:: Task inputs ::
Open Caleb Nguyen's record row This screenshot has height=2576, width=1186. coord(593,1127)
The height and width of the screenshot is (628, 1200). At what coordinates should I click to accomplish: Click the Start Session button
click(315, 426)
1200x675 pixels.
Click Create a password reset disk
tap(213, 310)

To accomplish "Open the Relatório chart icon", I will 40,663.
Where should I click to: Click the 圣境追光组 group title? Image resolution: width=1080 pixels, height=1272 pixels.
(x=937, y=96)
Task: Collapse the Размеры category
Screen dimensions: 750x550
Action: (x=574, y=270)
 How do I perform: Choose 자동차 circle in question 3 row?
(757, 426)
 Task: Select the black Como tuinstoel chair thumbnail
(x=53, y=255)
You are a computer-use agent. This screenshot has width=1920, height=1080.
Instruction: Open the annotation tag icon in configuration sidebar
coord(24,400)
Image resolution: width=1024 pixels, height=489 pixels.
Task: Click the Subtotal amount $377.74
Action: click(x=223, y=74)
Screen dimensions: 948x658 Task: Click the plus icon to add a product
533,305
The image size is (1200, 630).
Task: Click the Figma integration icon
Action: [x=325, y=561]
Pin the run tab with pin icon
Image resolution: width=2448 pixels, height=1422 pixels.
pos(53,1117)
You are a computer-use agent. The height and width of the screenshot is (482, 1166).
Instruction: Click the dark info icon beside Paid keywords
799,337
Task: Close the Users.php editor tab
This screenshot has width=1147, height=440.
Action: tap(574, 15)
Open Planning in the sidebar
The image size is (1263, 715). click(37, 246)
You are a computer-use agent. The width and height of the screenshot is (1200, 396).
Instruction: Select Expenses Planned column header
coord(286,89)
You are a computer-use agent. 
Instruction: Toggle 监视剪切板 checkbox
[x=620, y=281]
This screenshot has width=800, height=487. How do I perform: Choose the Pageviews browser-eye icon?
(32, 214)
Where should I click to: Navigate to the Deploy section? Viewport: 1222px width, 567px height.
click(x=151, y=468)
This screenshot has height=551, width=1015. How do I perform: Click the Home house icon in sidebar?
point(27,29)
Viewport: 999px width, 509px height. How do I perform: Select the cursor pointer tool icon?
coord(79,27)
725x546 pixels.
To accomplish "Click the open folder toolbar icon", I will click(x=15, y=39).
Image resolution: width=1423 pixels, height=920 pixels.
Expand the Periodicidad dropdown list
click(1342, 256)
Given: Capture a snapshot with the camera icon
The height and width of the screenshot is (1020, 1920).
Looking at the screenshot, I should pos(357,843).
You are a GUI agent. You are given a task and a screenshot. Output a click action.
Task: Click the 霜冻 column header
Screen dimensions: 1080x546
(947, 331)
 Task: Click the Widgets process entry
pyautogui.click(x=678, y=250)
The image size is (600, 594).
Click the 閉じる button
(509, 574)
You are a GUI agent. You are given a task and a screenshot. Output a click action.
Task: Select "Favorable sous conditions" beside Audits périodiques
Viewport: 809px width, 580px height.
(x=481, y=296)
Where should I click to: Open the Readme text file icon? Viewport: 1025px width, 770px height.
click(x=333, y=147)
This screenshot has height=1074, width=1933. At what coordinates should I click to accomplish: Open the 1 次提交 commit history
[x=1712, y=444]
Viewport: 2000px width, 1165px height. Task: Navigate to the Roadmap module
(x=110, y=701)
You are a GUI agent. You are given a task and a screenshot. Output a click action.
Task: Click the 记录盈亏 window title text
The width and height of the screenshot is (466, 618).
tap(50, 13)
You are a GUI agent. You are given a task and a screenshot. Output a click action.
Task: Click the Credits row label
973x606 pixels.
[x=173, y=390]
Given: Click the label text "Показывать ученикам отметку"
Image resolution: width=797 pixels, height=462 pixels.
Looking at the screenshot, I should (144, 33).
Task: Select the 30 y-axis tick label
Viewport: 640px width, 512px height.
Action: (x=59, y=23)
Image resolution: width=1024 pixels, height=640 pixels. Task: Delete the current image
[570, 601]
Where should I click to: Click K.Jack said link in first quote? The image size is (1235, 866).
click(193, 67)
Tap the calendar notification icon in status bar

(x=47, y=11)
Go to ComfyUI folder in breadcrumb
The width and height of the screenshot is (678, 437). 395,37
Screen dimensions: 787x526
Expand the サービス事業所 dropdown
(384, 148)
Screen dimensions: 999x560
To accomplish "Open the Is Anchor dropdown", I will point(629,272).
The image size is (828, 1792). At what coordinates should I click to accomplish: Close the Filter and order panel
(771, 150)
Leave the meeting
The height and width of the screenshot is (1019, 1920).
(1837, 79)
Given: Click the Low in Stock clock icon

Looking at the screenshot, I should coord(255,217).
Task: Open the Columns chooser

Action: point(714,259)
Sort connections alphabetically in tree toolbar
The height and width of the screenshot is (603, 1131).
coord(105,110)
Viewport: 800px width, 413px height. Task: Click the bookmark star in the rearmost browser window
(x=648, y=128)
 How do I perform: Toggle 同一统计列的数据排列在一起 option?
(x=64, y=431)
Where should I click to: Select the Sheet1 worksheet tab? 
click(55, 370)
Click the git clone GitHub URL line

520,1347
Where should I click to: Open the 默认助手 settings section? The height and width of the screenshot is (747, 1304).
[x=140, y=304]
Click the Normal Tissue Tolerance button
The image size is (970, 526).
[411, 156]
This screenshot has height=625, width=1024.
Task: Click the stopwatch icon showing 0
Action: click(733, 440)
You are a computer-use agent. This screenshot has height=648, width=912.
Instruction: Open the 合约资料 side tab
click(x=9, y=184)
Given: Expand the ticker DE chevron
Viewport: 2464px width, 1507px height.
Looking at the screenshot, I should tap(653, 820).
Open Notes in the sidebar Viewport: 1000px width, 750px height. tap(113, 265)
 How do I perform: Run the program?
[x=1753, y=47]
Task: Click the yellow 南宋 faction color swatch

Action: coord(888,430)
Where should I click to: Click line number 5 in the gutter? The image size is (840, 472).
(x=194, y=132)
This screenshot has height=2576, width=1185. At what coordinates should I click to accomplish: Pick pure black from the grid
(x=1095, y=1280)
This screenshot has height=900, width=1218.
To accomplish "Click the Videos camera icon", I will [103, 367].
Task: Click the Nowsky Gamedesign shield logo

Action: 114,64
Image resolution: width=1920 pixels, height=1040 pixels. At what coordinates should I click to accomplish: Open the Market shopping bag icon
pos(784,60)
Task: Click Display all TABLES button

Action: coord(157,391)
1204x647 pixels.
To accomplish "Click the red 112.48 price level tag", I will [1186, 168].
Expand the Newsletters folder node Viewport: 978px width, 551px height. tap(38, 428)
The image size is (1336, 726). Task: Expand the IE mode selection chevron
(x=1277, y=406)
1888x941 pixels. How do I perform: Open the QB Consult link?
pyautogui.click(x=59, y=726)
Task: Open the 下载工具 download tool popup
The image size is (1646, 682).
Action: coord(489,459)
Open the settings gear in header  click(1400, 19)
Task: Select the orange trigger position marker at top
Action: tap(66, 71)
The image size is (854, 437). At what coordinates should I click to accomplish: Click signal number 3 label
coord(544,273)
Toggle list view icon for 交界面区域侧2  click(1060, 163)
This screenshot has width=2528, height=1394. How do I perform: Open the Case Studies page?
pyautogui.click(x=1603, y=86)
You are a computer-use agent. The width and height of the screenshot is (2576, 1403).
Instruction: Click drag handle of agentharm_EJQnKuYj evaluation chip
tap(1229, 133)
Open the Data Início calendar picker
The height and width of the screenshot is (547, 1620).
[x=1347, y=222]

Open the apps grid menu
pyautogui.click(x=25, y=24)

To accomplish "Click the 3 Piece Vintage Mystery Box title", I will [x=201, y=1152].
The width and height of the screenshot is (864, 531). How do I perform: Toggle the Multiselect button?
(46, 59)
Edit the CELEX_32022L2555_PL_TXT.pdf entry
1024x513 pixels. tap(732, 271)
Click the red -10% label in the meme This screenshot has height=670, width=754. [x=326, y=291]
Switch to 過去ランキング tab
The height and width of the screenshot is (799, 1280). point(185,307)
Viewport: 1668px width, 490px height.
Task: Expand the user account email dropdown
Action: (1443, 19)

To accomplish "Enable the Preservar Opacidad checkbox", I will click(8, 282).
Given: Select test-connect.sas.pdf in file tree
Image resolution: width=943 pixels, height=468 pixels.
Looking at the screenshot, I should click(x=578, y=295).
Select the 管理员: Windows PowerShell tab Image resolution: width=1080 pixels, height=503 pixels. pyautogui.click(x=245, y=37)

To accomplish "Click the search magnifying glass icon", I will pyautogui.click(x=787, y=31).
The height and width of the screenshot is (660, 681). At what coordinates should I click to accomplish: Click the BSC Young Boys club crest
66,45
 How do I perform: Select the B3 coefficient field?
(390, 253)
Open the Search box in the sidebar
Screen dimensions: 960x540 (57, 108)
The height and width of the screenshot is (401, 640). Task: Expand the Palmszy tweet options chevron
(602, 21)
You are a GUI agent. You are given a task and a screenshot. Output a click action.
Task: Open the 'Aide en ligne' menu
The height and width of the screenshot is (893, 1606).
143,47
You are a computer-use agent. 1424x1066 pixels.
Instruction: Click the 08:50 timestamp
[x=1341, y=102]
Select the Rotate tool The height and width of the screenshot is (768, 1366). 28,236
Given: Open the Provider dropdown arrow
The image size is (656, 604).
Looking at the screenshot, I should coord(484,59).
:::
> _What is expected_
Locate every line in the records above that contains the string "list", and copy each such line out in full.

> _Exercise output_
Expand the Periodicidad dropdown list
Toggle list view icon for 交界面区域侧2  click(1060, 163)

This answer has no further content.